▶ [Exercise goal]
Excluding every picture, print exactly the lines from the one containing "Select Standard PS/2 Keyboard entry" through the end of the material below, both ends included.

▶ [Listed entries]
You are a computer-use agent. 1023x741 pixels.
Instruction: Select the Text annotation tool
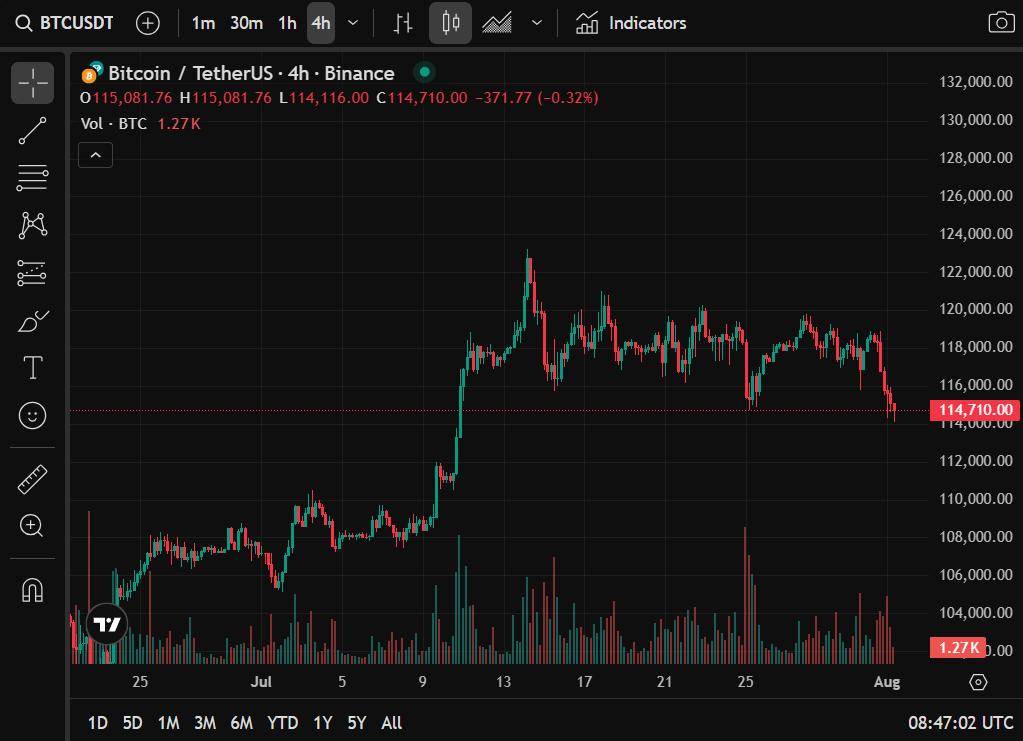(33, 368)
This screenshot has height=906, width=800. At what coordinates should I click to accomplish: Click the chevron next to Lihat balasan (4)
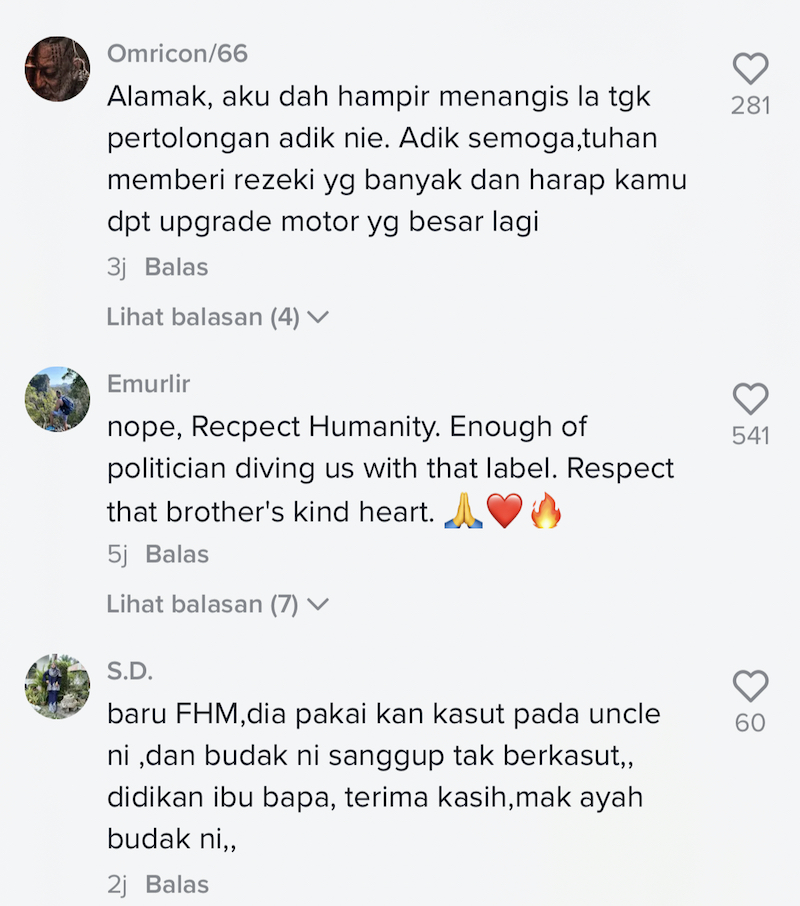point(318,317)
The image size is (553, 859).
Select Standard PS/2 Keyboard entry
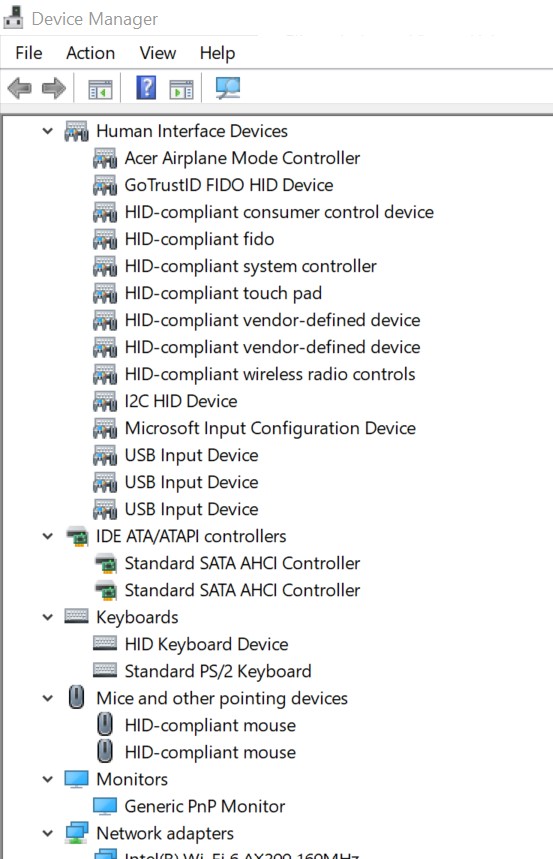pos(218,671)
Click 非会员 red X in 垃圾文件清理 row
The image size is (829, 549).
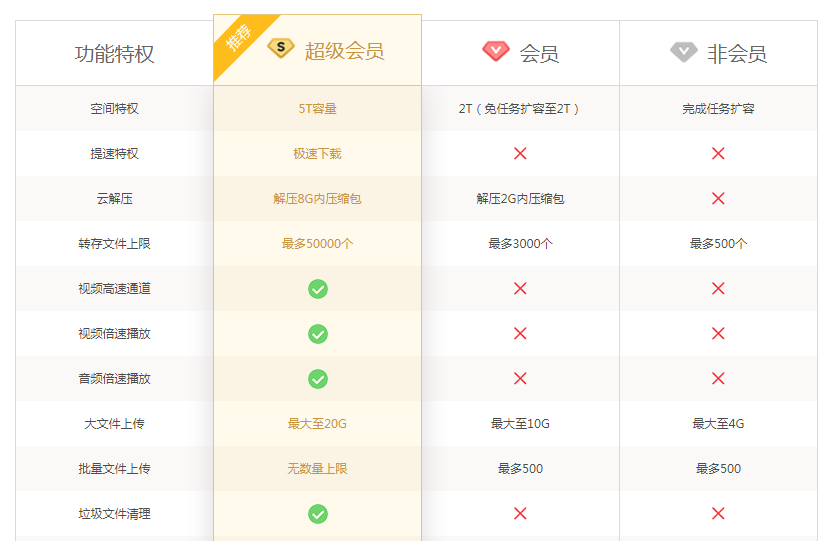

▶ [Output for this task]
Select Standard PS/2 Keyboard entry
pos(218,671)
Click 非会员 red X in 垃圾文件清理 row
The image size is (829, 549).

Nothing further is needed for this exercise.